CD 200 – A useful marker in chronic B lymphoprolipherative disorders

Background: The diagnosis and management of the patients with chronic lymphoproliferative diseases have become dependent on immunological criteria. Flow cytometry immunophenotyping is used for rapid and specific diagnosis but there are cases when we are not facing a typical immunophenotype, so there is a constant need to find new markers and new combinations of markers that would allow the improvement and the development of our diagnosis. Aim: Our aim was to evaluate CD 200 expression in different B-cell chronic lymphoproliferative disorders.

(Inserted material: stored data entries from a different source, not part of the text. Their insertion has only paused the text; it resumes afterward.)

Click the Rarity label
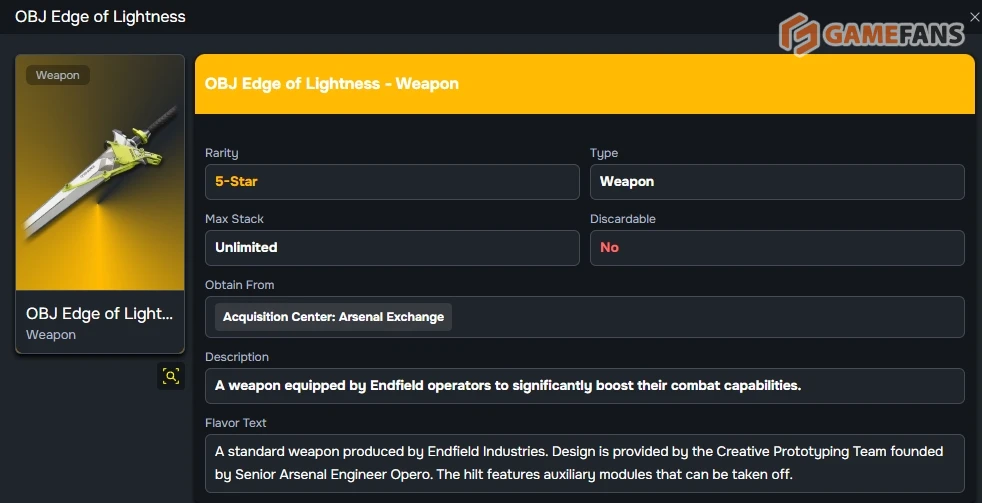Viewport: 982px width, 503px height. pyautogui.click(x=222, y=153)
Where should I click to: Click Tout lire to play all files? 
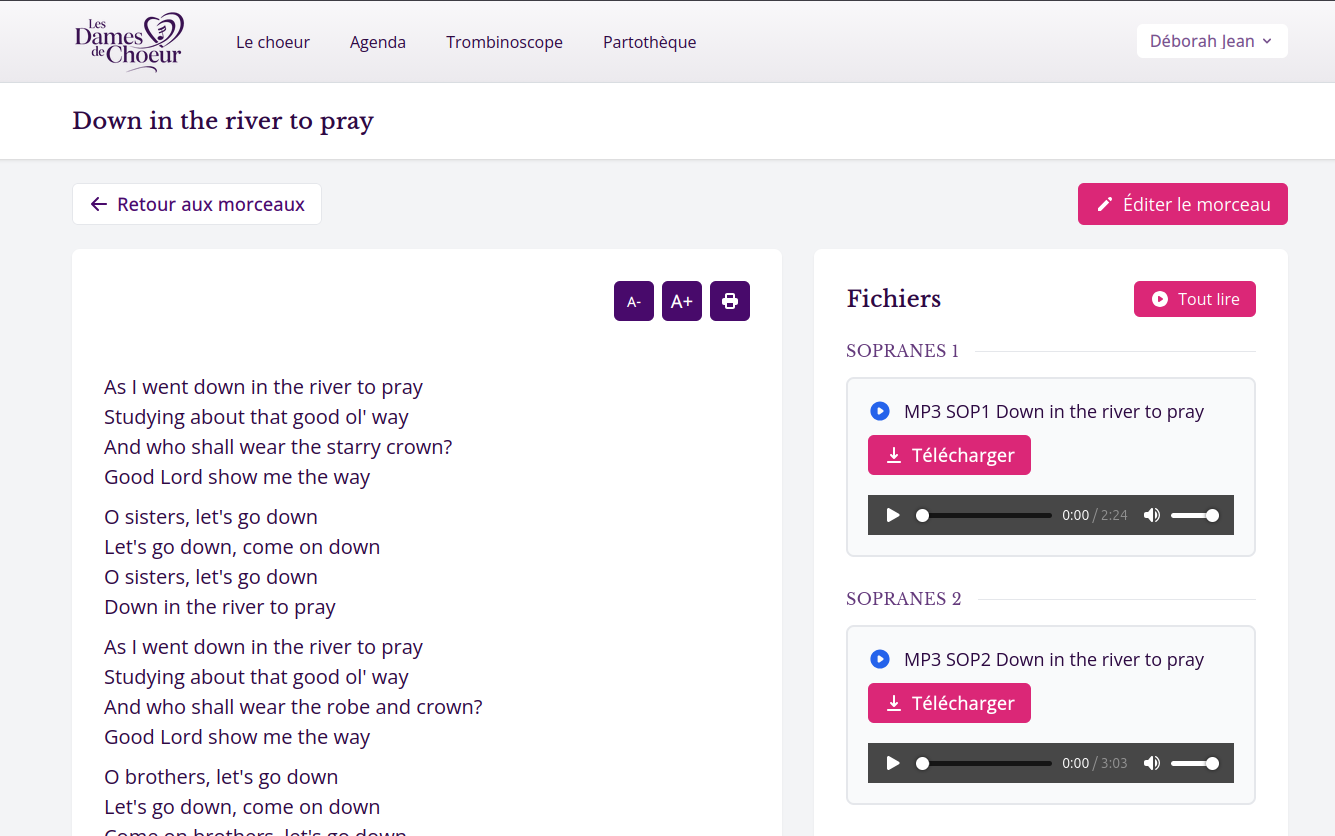point(1194,299)
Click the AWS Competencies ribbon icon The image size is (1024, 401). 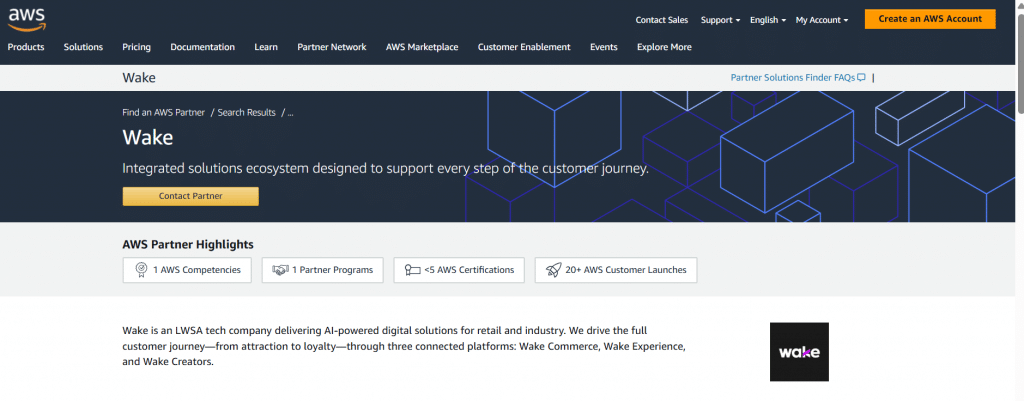(x=141, y=270)
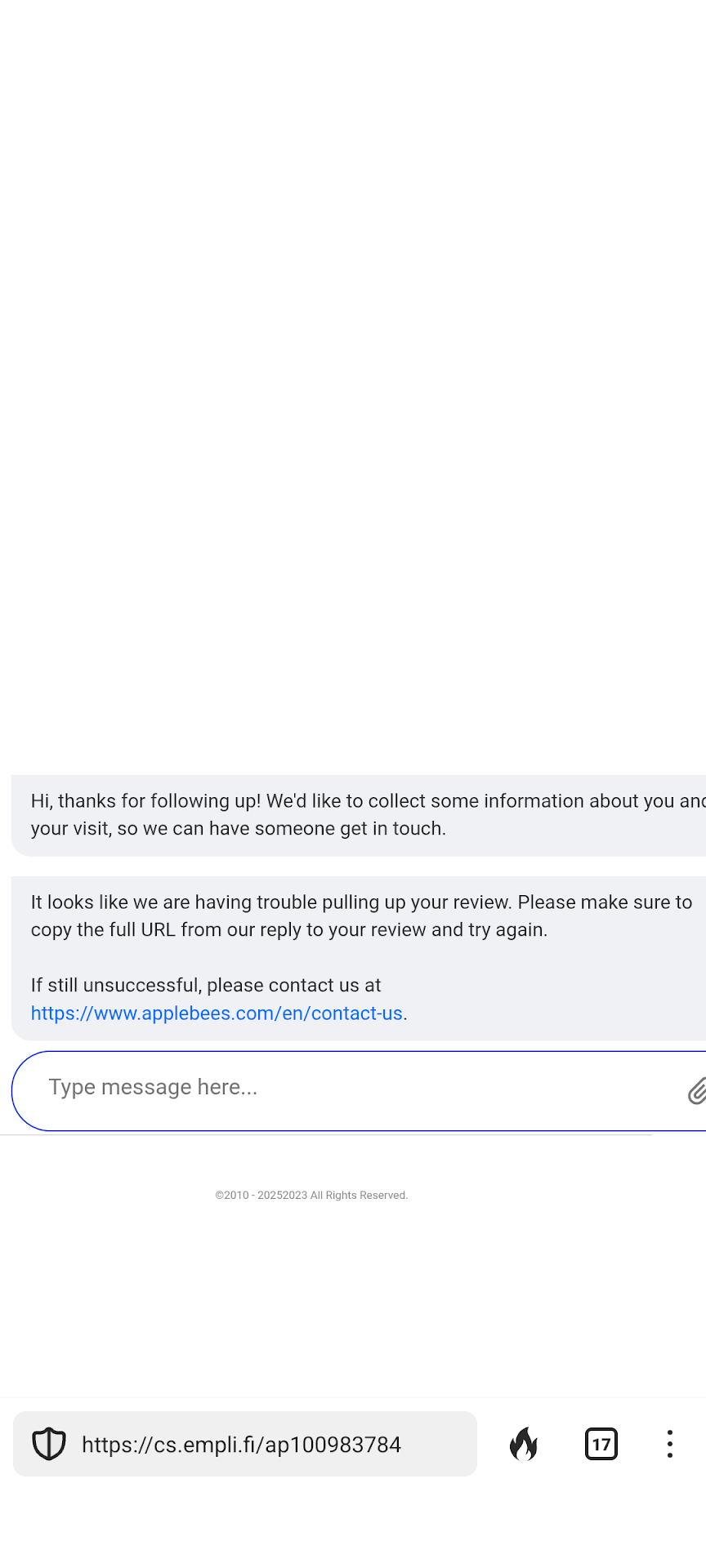Tap the privacy shield icon in address bar

click(49, 1444)
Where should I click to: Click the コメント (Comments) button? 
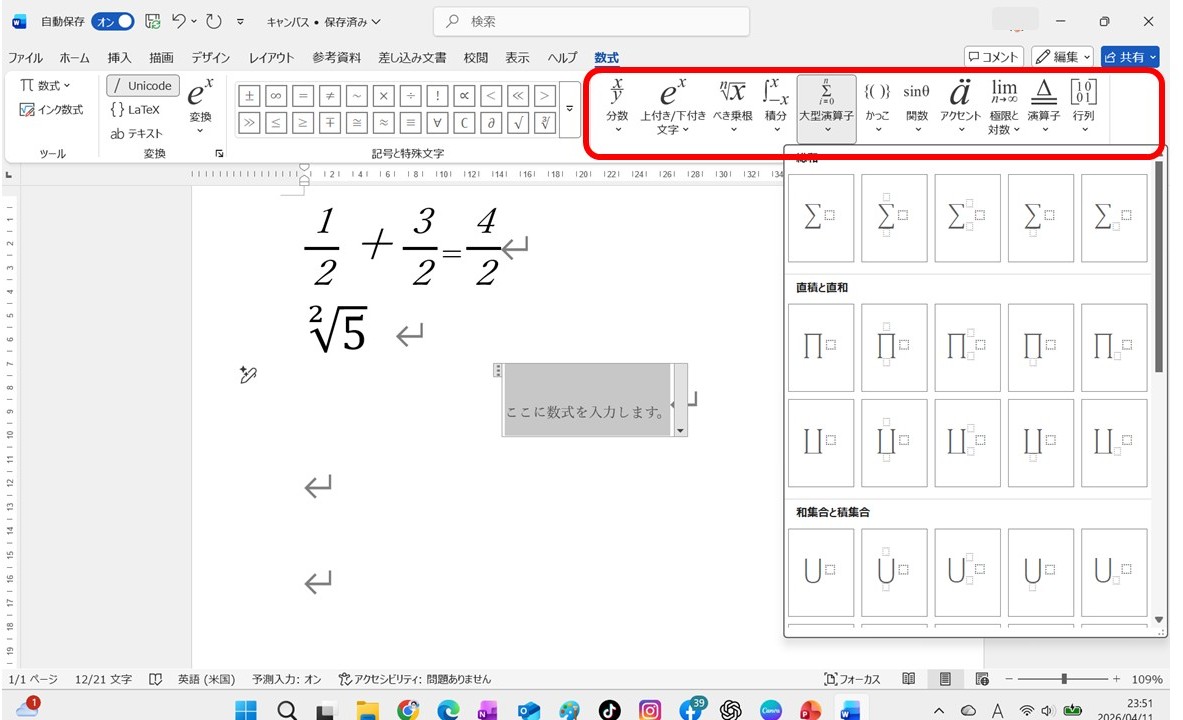point(994,57)
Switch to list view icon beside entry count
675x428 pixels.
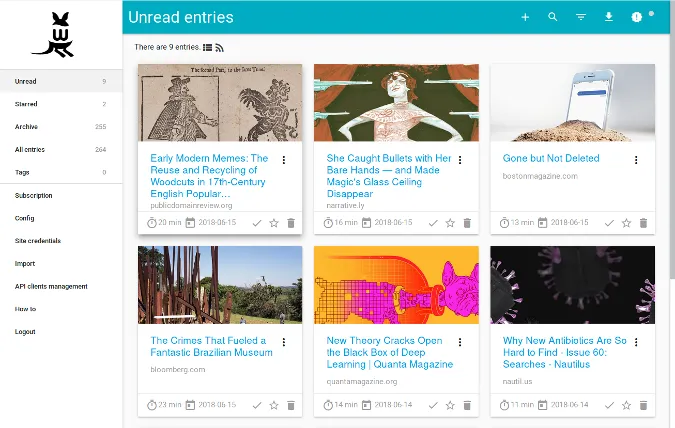[x=207, y=47]
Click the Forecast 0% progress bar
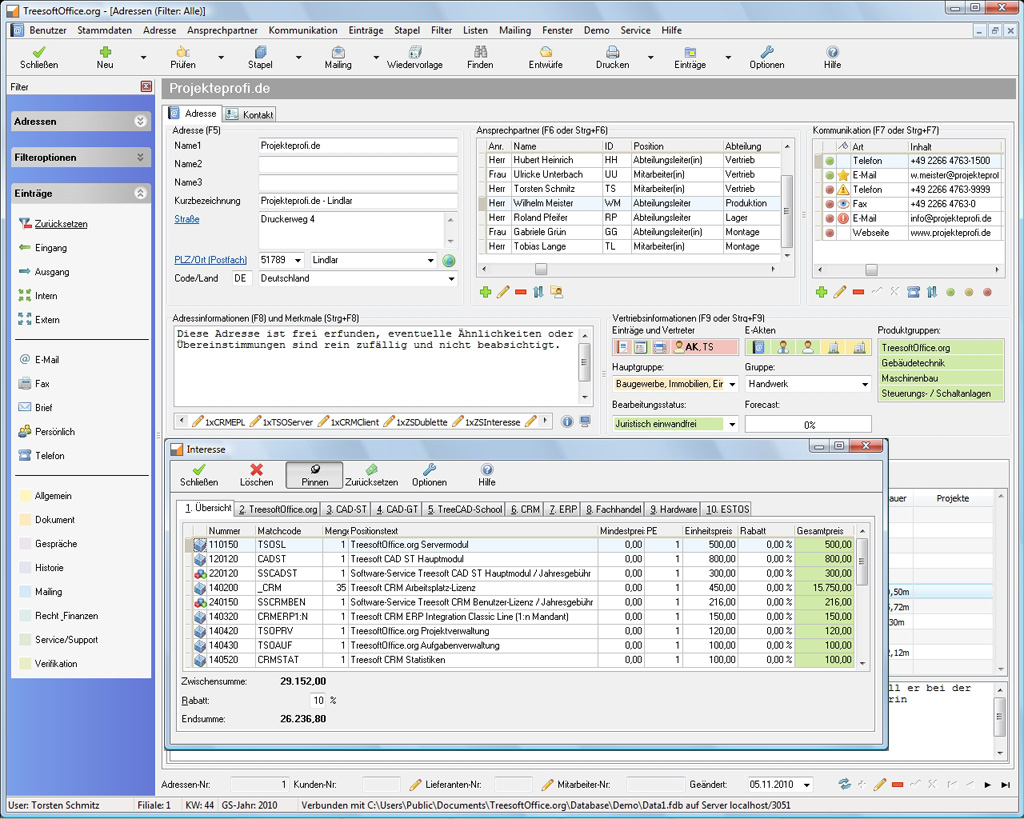Viewport: 1024px width, 819px height. (808, 424)
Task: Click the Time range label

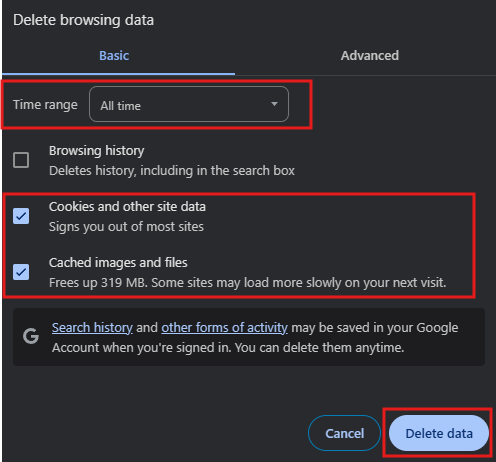Action: (45, 105)
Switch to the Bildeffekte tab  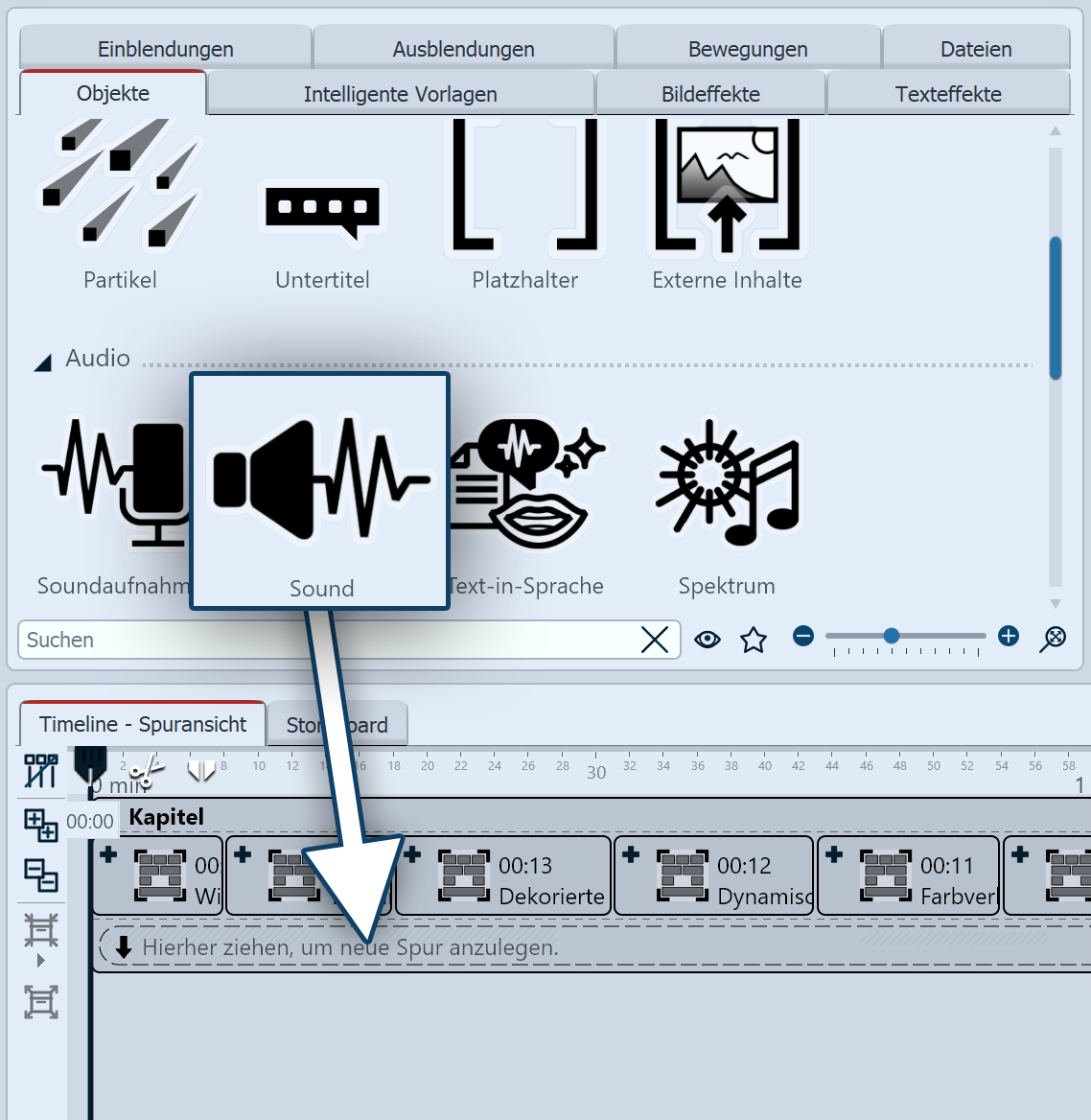click(x=710, y=94)
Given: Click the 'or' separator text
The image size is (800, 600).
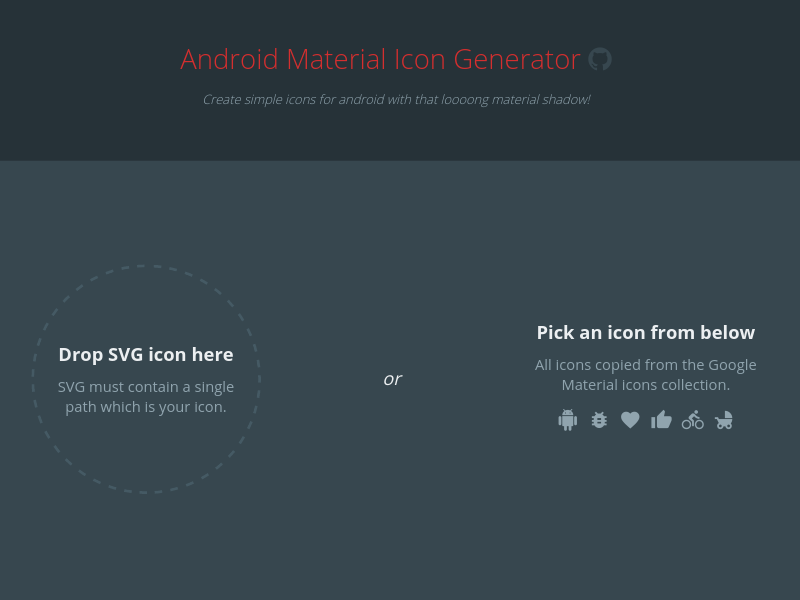Looking at the screenshot, I should coord(393,378).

CD200 is a membrane glycoprotein belonging to the immunoglobulin superfamily and the over-expression of CD200 has been reported in a number of malignancies, including CLL, as well as on cancer stem cells. Methods: We analyzed the CD200 expression in 122 patients diagnosed with chronic lymphoproliferative disorders (100 patients with CLL, 10 patients with splenic marginal zone lymphoma (SMZL), 10 patients with MCL and 2 patients with hairy cell leukemia), in the Department of Hematology of the University Emergency Hospital, Bucharest. We performed immunophenotypical analysis of peripheral blood and bone marrow aspiration on BD FACS Calibur flowcytometer. Results: CD200 was brightly expressed in all 100 CLL patients (100%). In SMZL patients, CD200 was dim positive (40%-60%), in patients with HCL. CD200 was also bright positive (96% and 97%) and in patients with MCL CD200 was negative (1-10%); CD 200 was significantly higher in CLL patients compared with other B-cell chronic lymphoproliferative disorders. We found 14 patients with CD19, CD5 positive population and CD23- , but with high expression of CD 200. Cyclin D1 was negative on bone marrow biopsy in 13/14 of these patients. (1/14 patients were without bone marrow involvement); Conclusions: CD200 has a great impact in diagnosing B- chronic lymphoproliferative disorders, especially when we want to determine the origin of a CD19, CD5 positive population and distinguish between CLL and MCL. CD 23 is a reliable marker in those cases, but, as we showed, CD23 might have a lower specificity than CD200 for CLL. We added CD200 in our panels in order to diagnose chronic lymphoproliferative disorders, not to replace CD 23, but to improve and save time in our diagnostic process. The high expression of CD200 in CLL and HCL could open the option for new- targeted therapy (anti-CD200).